Michelle Courchesne et Claude Corbo
Respectivement ex-ministre et ex-recteur de l’Université du Québec à Montréal

Monsieur le premier ministre, le 16 décembre 2015, nous remettions à nos mandants, la ministre de la Culture et des Communications du Québec, Hélène David, et le maire de Montréal, Denis Coderre, un rapport sur l’avenir de la bibliothèque Saint-Sulpice.

Nous recommandions pour l’essentiel :

– que la Bibliothèque demeure une propriété publique et protégée par son classement comme bien patrimonial ;

– que cet immeuble patrimonial conserve une vocation éducative et culturelle ;

– que cet immeuble demeure accessible à la population ;

– que des espaces internes de l’immeuble, qui ne seraient pas utilisés pour sa nouvelle vocation, puissent être loués à des fins de financement de son fonctionnement ;

– que mandat soit donné à Bibliothèque et Archives nationales du Québec de déterminer la nouvelle vocation éducative et culturelle de l’immeuble.

Le 31 janvier 2016, la ministre de la Culture et des Communications et le maire annonçaient une nouvelle vocation pour l’immeuble sous l’égide de Bibliothèque et Archives nationales du Québec : une bibliothèque pour adolescentes et adolescents et des espaces pour des laboratoires de création informatique.
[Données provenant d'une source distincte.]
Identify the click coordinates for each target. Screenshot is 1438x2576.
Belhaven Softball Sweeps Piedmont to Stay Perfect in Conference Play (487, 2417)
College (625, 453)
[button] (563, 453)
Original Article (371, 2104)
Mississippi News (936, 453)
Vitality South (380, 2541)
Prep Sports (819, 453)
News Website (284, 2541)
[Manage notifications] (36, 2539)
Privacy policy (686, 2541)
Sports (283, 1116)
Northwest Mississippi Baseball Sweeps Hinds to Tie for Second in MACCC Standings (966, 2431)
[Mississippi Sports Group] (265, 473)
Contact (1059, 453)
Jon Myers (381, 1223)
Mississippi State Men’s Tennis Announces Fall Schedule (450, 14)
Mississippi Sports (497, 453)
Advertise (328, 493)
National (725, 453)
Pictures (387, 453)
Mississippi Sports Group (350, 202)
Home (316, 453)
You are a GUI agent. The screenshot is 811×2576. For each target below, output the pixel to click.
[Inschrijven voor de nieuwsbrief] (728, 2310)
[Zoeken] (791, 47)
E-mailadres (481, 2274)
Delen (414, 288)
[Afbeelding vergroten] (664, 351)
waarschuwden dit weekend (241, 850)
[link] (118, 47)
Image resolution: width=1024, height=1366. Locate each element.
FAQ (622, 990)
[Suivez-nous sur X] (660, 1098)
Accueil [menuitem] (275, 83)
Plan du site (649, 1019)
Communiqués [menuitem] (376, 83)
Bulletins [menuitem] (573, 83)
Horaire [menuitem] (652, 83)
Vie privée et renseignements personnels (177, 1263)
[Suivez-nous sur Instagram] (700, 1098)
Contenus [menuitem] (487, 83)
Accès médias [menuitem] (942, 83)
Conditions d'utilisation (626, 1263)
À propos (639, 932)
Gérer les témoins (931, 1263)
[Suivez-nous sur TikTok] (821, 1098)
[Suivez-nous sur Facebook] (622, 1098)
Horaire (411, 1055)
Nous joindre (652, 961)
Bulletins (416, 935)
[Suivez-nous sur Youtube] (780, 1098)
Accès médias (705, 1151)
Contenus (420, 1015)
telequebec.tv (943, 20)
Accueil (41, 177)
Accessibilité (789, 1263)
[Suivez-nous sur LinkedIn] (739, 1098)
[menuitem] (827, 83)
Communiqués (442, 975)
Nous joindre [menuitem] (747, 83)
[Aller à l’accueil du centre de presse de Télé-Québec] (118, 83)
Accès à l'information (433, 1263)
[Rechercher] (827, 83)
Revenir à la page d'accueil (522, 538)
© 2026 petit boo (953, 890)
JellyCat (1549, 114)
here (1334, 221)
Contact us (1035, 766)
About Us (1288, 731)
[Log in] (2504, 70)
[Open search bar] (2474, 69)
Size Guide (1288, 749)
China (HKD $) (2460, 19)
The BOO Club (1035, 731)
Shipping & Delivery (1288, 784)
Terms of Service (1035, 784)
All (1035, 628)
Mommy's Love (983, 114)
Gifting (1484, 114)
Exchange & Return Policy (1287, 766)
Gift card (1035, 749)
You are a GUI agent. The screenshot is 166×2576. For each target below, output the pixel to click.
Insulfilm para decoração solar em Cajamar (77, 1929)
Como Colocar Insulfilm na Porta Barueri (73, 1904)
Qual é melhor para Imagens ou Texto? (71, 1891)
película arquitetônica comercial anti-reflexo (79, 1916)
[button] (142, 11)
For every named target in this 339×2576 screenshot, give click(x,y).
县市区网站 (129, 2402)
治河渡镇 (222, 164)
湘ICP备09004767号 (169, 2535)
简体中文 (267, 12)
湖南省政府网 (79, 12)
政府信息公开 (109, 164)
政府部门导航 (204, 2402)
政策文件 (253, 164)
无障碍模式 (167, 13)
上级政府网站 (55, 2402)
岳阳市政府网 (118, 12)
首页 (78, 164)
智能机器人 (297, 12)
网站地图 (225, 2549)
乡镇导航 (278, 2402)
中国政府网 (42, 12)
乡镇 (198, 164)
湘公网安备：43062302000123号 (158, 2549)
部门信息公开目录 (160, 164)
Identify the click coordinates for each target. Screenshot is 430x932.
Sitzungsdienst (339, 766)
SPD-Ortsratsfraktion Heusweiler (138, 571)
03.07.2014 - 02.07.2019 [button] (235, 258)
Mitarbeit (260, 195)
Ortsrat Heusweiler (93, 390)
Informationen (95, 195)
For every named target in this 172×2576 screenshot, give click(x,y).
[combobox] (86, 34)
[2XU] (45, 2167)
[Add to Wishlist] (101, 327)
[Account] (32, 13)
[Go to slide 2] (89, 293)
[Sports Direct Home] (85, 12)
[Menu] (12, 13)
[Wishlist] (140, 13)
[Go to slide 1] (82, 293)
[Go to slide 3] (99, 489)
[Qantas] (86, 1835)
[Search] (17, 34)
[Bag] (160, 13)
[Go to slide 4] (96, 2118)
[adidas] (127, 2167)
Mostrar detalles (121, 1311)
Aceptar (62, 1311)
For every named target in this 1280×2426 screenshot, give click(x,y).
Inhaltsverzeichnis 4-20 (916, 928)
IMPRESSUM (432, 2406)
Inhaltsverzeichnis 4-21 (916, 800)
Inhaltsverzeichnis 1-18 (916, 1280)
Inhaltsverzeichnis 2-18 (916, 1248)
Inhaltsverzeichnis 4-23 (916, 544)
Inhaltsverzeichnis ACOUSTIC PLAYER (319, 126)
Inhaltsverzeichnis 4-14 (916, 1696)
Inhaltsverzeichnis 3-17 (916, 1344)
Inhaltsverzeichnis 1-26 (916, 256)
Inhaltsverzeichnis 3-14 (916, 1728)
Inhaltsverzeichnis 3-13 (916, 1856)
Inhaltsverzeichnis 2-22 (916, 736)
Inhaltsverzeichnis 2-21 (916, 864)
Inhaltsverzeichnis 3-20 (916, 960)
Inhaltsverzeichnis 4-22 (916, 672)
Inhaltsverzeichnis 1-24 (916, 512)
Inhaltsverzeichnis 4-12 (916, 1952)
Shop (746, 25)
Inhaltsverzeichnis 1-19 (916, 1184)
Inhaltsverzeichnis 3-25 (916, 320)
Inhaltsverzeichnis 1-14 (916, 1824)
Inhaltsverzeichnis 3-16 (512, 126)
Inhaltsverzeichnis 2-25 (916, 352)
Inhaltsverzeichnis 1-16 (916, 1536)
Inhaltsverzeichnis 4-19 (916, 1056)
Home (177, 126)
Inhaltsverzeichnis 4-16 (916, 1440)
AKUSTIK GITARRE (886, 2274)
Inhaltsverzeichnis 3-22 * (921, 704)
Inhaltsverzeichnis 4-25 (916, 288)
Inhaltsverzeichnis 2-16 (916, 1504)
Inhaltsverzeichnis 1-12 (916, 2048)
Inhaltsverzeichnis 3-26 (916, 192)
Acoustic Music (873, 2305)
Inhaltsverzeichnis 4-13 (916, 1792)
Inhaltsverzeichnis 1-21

Depuis lors, nous avons attendu en vain que le projet se développe et que l’immeuble retrouve une utilisation. Hélas ! Cinq ans plus tard, l’immeuble demeure vide, inutilisé et en processus de mort progressif. En fait, il est vide, inutilisé et en processus de mort progressif depuis plus de 15 ans.

Pourtant, de multiples projets, de nature éducative ou culturelle, ont été mis de l’avant par divers intervenants. C’est donc que l’immeuble peut encore servir.

Un instant, nous avons eu un sursaut d’espoir en lisant cette manchette dans Le Devoir du 14 décembre 2020 : « Legault se fait rassurant sur le sort de la bibliothèque Saint-Sulpice. L’avenir du lieu, objet de craintes récentes, est pourtant assuré selon le premier ministre. » Nous saluons votre vision et nous voulons vous croire, monsieur le premier ministre ; mais force nous est de constater que l’appareil administratif de votre gouvernement ne vous suit pas. Cet appareil négligerait même d’assurer l’immeuble.

Si l’État n’est pas exemplaire en matière de protection et de réutilisation du patrimoine immobilier, comme le constatait le Vérificateur général du Québec en juin 2020, qui le sera ? Si l’État ne s’occupe pas de son propre patrimoine immobilier, qui le fera à sa place ?

En désespoir de cause (et tout en sachant combien la pandémie vous sollicite), nous nous adressons aujourd’hui à vous, en tant que chef de gouvernement. Ni les ministres successifs de la Culture ni Bibliothèque et Archives nationales du Québec n’ont réussi à redonner une vocation et une vie nouvelles à l’immeuble de la bibliothèque Saint-Sulpice. Vous êtes le dernier recours. Seule votre volonté politique sauvera cet immeuble chargé d’histoire et de contribution à l’identité et à la culture du Québec. Puissiez-vous préserver pour le Québec et ses futures générations un immeuble qui l’a si remarquablement servi depuis un siècle et qui témoigne si clairement de son identité culturelle.